TASK OBJECTIVE — The following entries should be restated word for word, pictures excluded.
──────── EXERCISE MATERIAL
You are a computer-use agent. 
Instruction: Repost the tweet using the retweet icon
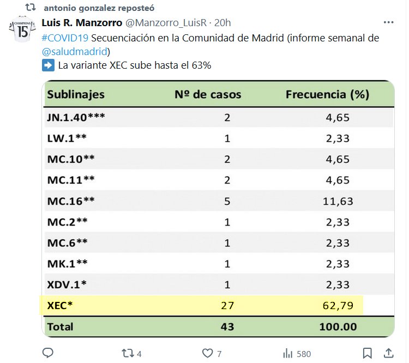pos(127,353)
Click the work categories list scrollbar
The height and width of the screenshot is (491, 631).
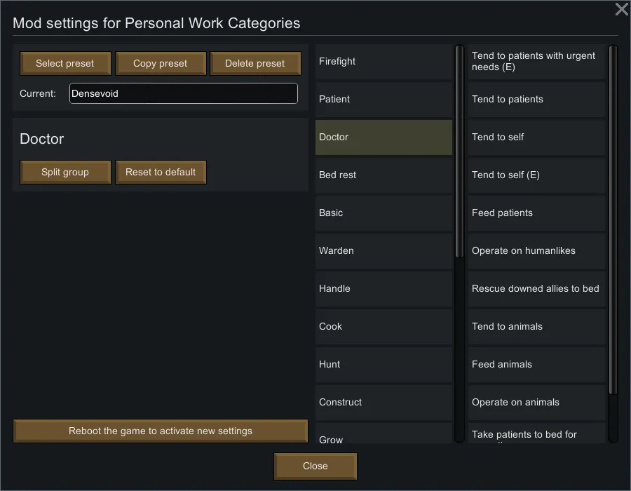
────────────────
RESPONSE AREA —
You are a computer-use agent. 
Instruction: Repost the tweet using the retweet icon
pos(127,353)
Click the work categories list scrollbar
The height and width of the screenshot is (491, 631).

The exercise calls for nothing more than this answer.